WHAT TO PRODUCE:
Copy the lines below word for word, from the line containing "Task: Open the Branch: master dropdown" through the line containing "Looking at the", with both of those lines included. Leave the pictures out of your answer.

┌─ DATA LISTING

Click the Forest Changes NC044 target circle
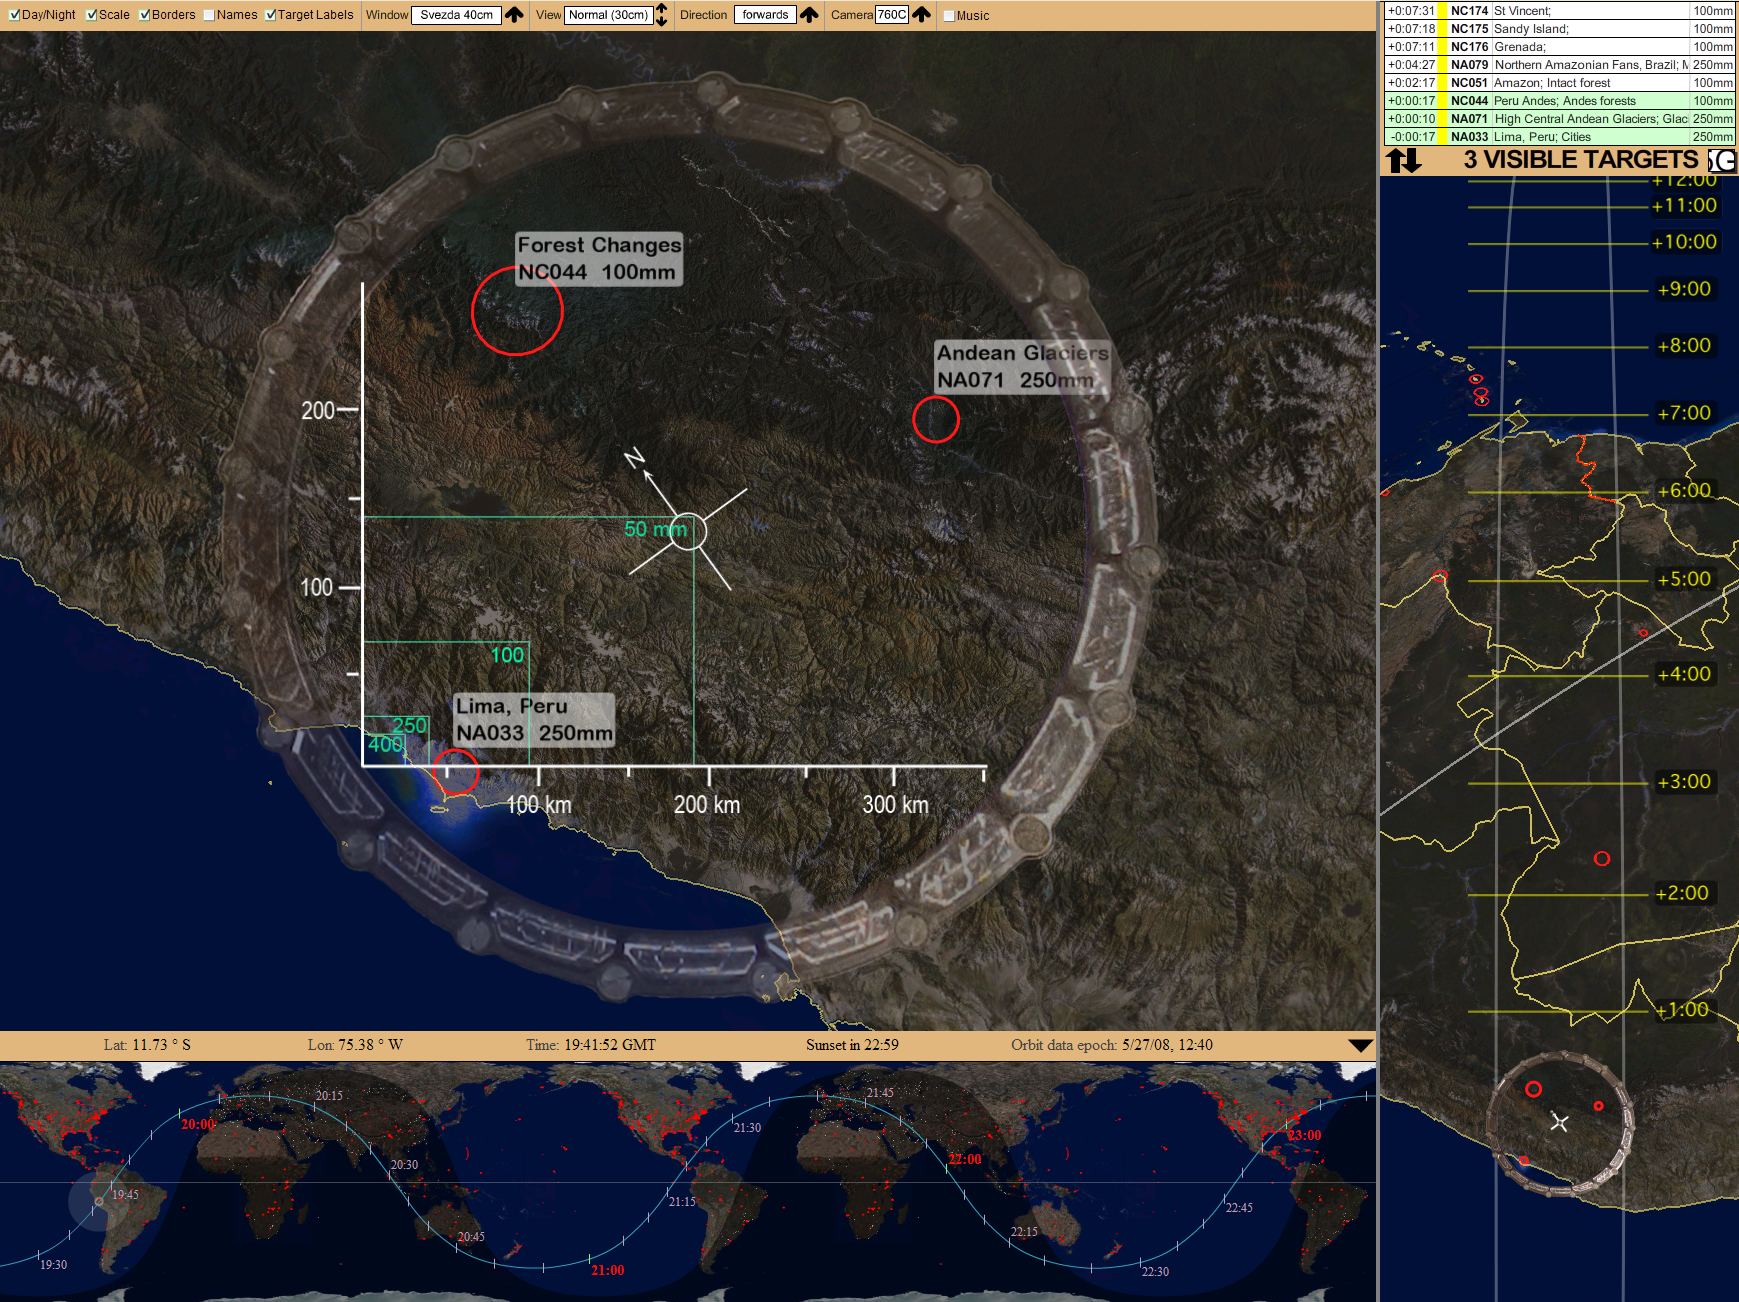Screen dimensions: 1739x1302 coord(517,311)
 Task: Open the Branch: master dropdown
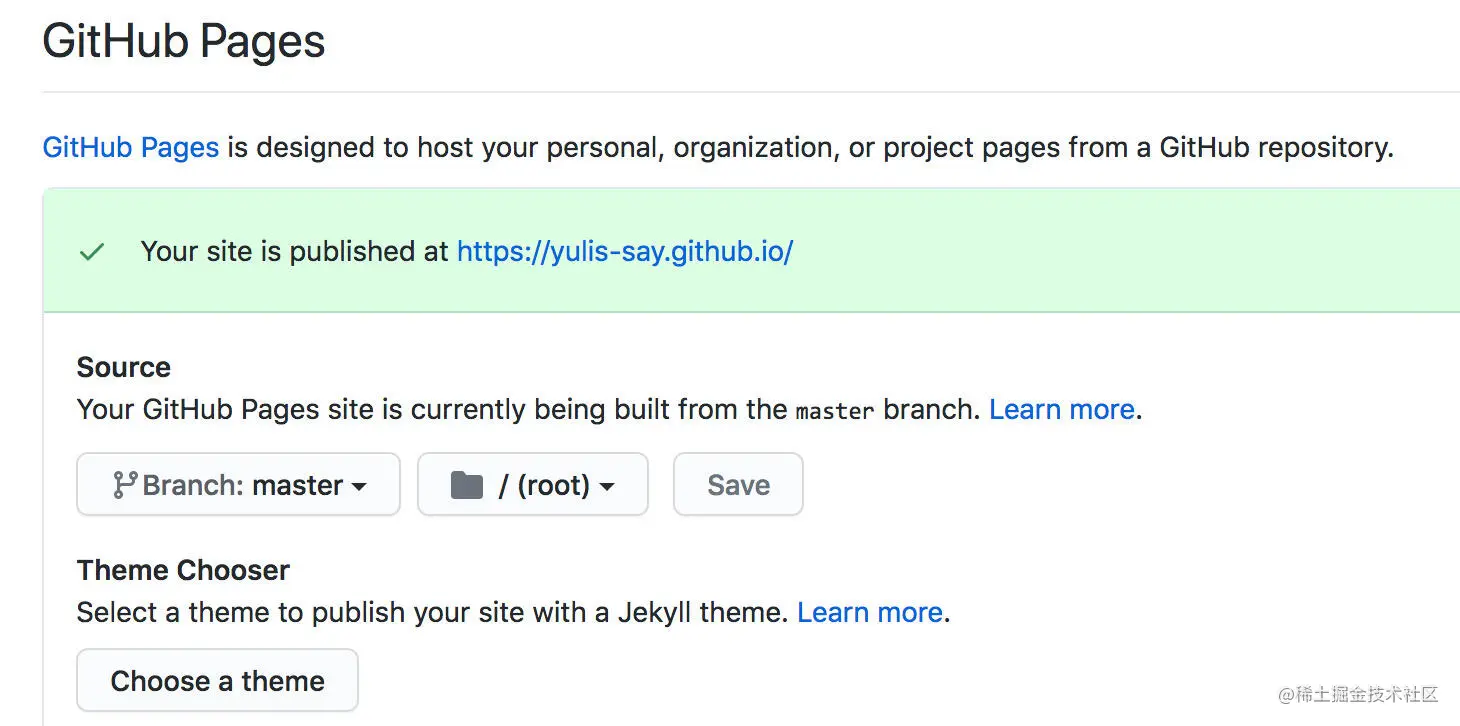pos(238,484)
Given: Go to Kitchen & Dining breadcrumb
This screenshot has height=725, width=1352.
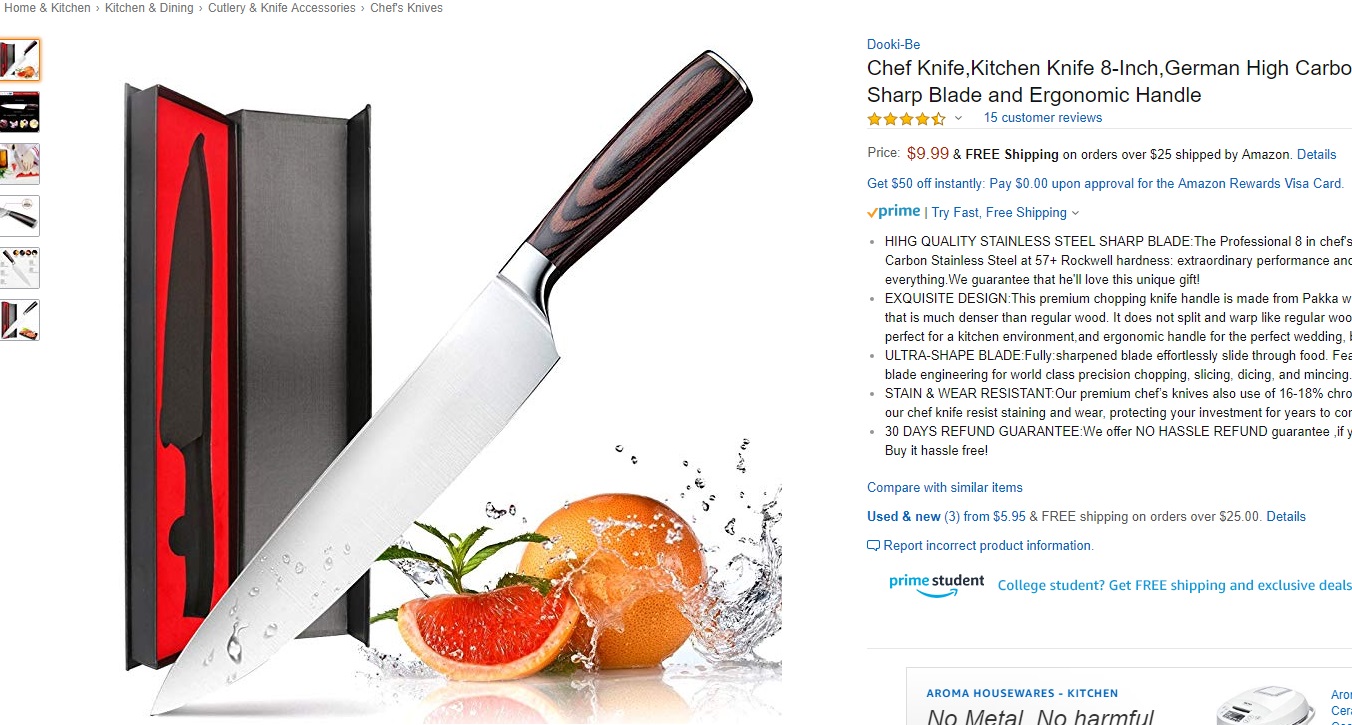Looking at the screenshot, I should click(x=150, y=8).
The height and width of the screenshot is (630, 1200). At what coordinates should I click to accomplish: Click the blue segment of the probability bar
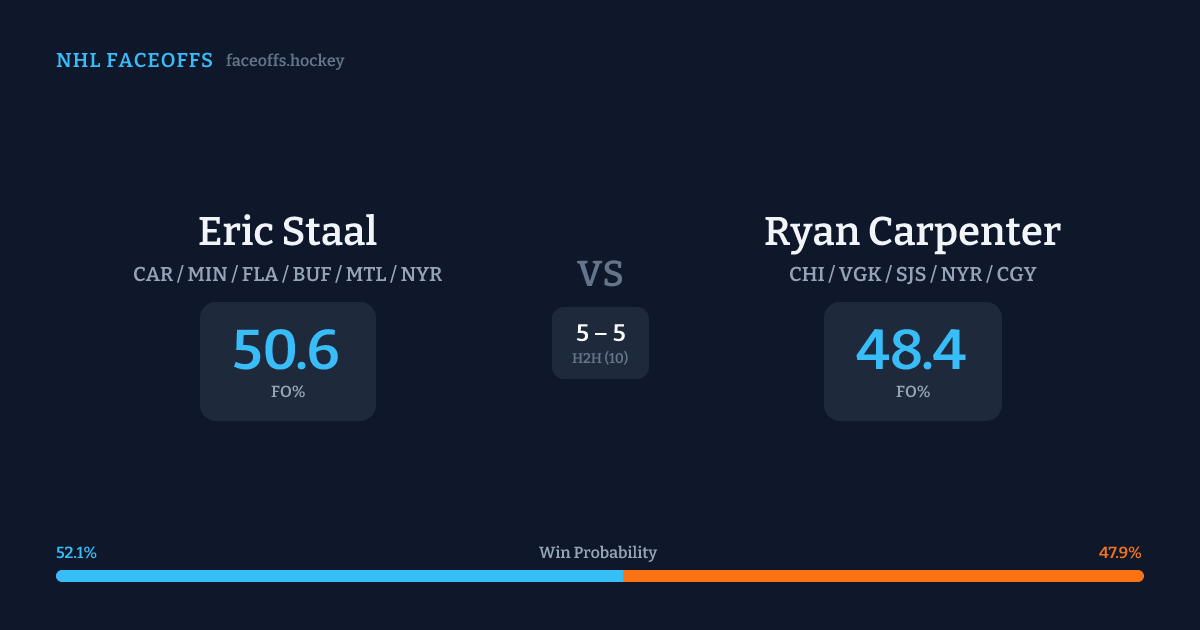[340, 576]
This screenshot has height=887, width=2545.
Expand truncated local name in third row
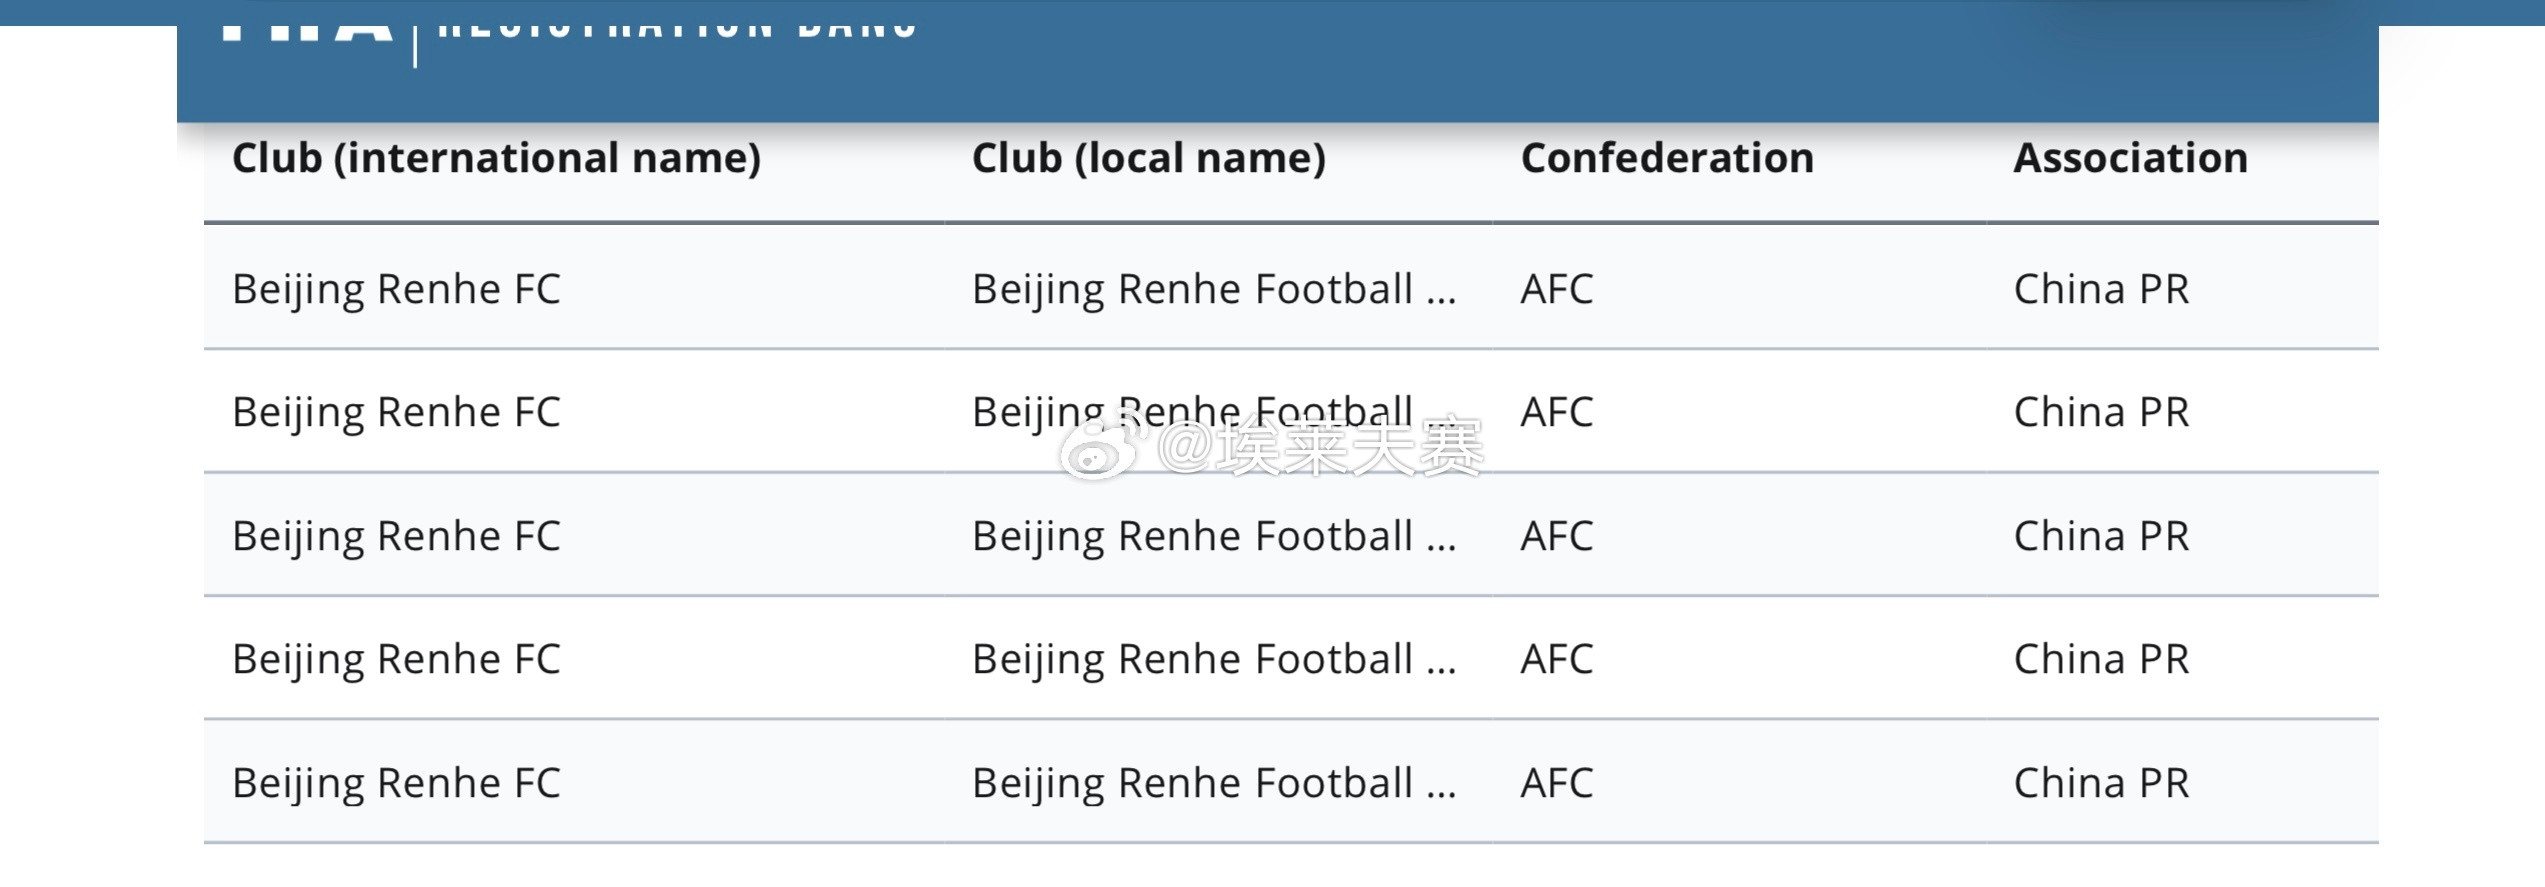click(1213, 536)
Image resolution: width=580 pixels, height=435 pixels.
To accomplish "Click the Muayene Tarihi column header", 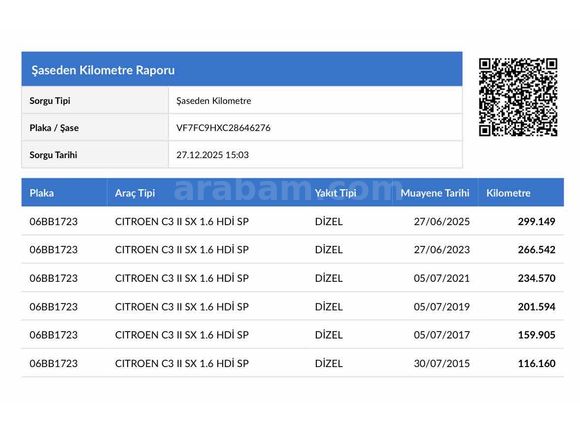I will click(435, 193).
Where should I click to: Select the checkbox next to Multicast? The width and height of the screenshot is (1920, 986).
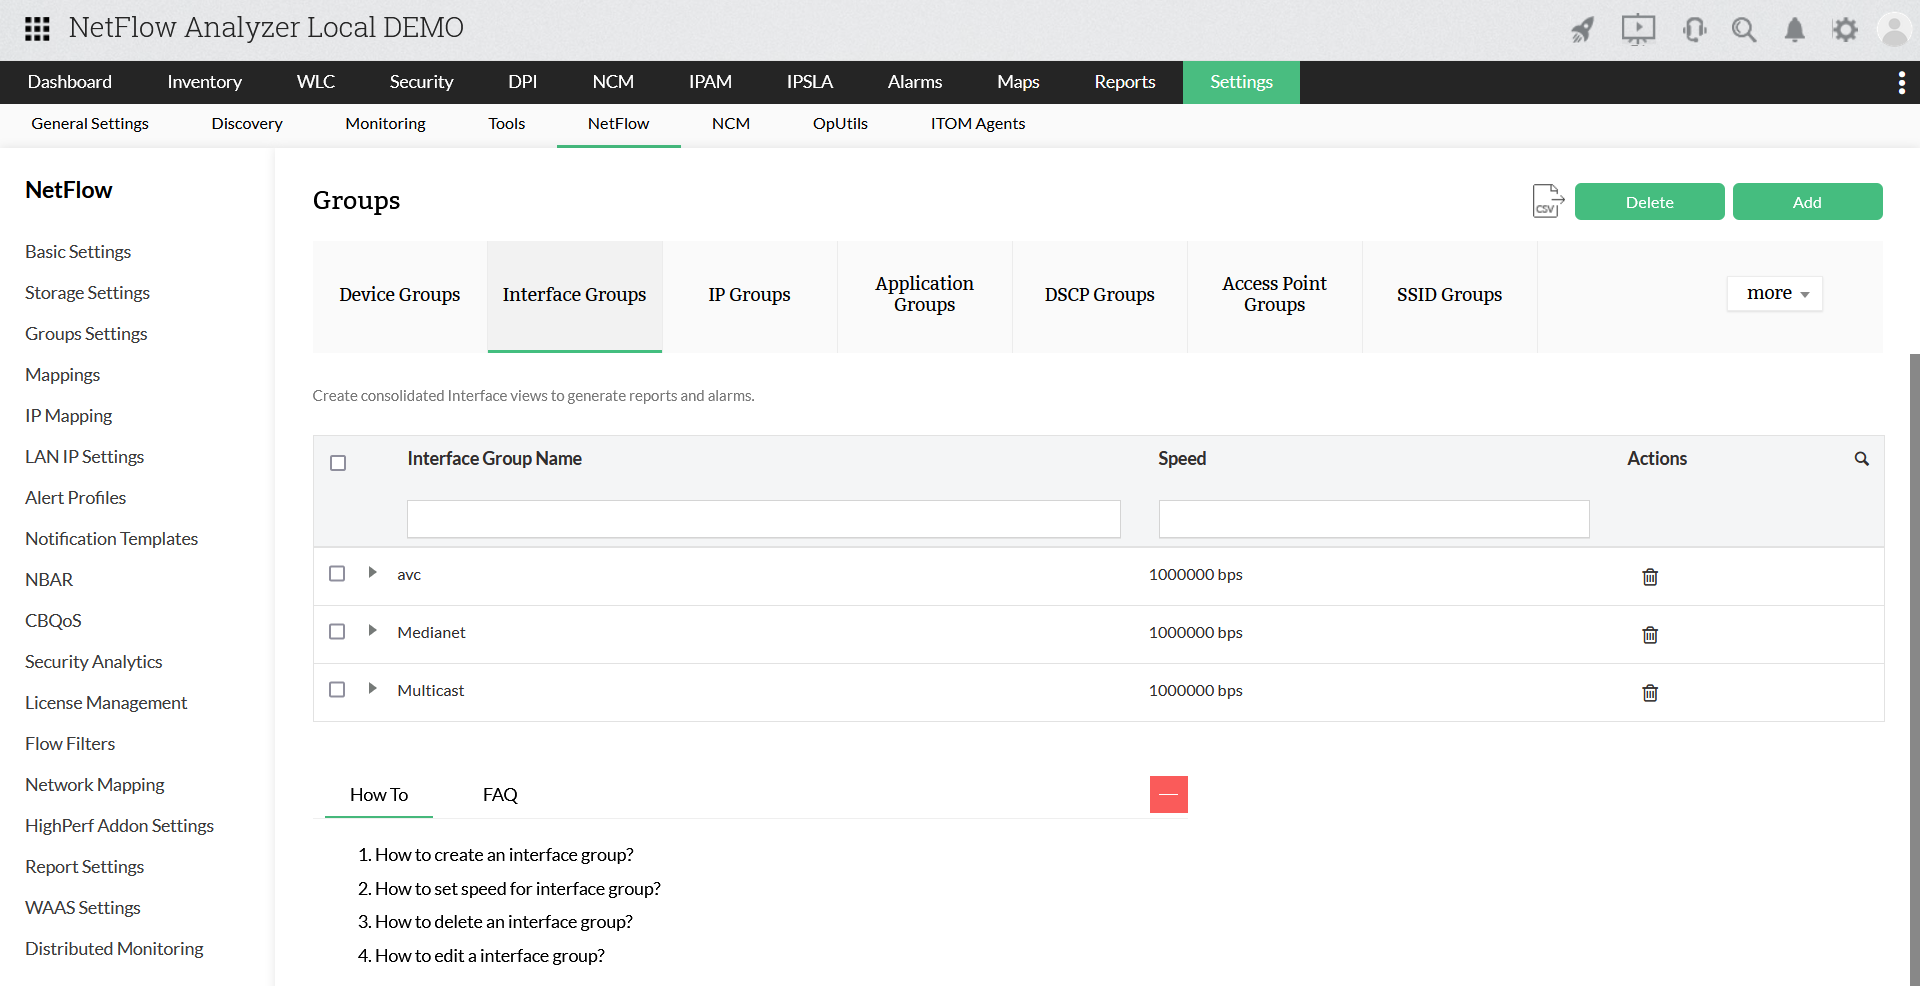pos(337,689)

└─

TASK OUTPUT:
 Task: Open the Branch: master dropdown
pos(238,484)
Given: Go to Kitchen & Dining breadcrumb
This screenshot has height=725, width=1352.
Looking at the screenshot, I should click(x=150, y=8).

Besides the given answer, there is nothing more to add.